Martin Wainwright 

Poets pitch in with disaster relief in Wordsworth country

Work from some of the language's best poets is contributing to efforts to restore flood-hit Cockermouth
  
  

A flooded Cockermouth high street, in Cumbria
A flooded Cockermouth high street, in Cumbria. Photograph: Owen Humphreys/PA Photograph: Owen Humphreys/PA

Disaster tourism tends to sounds a bit iffy but not in Cockermouth, which has played a blinder in this field since its centre was submerged a year ago. Flood bags, badges and souvenir books sell like hot cakes; how virtuous is a Christmas present with a sticker saying "Bought in Cockermouth, Supporting the Town".

Now they've got round to poetry, as practised by history's most-revered Cockermouthian William Wordsworth whose birthplace lost its garden, gates and wall to the furious Derwent. Part of his epic poem "The Prelude" fronts a new Flood Poetry Trail along Main Street and surrounding lanes with a kindlier take on the river:

"…didst thou, beauteous Stream
Make ceaseless music through the night and day."

Two other poet laureates have pitched in, Andrew Motion and Carol Ann Duffy, the latter finding time for the town if not for Kate and Wills. There's also the Nobel prizeman, Seamus Heaney, three winners each of the Queen's Medal and the TS Eliot poetry prize and work by the next generation, still at local primary schools.

Some verse is original (Motion), some well-known (Wordsworth), some slightly adapted for the town by the author (Heaney). But the subject of all of them is flood and the pity of flood, via rain (Norman Nicholson), water (Graham Mort) and all the other damp, soggy phrases and rhymes that poets can contrive.

"Every one of them has been here," says organiser Michael Baron who has nurtured poetry and poets in the town for years, "even if the best-known left early in 1783".

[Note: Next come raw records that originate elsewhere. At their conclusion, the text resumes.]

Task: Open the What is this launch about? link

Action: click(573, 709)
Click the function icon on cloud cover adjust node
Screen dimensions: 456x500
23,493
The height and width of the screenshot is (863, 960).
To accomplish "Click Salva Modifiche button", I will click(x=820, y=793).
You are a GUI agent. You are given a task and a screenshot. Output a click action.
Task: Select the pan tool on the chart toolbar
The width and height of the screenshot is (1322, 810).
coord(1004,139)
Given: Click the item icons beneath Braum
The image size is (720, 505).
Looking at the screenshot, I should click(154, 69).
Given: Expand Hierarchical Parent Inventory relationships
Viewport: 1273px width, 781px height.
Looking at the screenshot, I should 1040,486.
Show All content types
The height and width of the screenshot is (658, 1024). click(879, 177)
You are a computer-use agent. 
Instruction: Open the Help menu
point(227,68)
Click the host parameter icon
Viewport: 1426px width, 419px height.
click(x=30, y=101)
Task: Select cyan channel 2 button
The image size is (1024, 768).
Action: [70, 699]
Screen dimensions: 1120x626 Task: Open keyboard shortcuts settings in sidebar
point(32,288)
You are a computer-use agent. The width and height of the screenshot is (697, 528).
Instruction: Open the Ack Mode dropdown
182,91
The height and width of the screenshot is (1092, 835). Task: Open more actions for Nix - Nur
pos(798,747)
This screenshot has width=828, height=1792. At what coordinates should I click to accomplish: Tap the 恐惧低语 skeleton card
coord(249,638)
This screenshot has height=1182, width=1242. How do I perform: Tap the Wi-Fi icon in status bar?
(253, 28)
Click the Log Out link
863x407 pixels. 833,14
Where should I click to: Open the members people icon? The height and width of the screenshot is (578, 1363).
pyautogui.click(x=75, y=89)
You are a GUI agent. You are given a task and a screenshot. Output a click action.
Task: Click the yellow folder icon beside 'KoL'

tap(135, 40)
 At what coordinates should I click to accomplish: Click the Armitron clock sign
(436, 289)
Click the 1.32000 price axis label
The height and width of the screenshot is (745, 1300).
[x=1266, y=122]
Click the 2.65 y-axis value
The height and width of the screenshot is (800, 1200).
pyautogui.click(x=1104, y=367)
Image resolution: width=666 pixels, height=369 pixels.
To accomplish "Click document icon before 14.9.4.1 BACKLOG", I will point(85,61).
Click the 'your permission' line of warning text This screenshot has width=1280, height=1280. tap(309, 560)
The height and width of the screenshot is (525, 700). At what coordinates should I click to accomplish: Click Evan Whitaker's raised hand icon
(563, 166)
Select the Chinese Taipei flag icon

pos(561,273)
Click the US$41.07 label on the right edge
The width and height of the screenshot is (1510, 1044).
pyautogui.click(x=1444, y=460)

The only risk attached to finding and reading all 33 poems in shop windows is bumping into other tourists following the rival £1-a-head Cockermouth Flood Trail, which has 28 similar stops at places with flood drama last November to describe. All the dosh goes to help recovery, with 10% of 591 damaged properties still under repair. Rubbernecking isn't a term of abuse here, quite the opposite, even if no one has yet found a rhyme for it. Next up, a Cockermouth Poems anthology.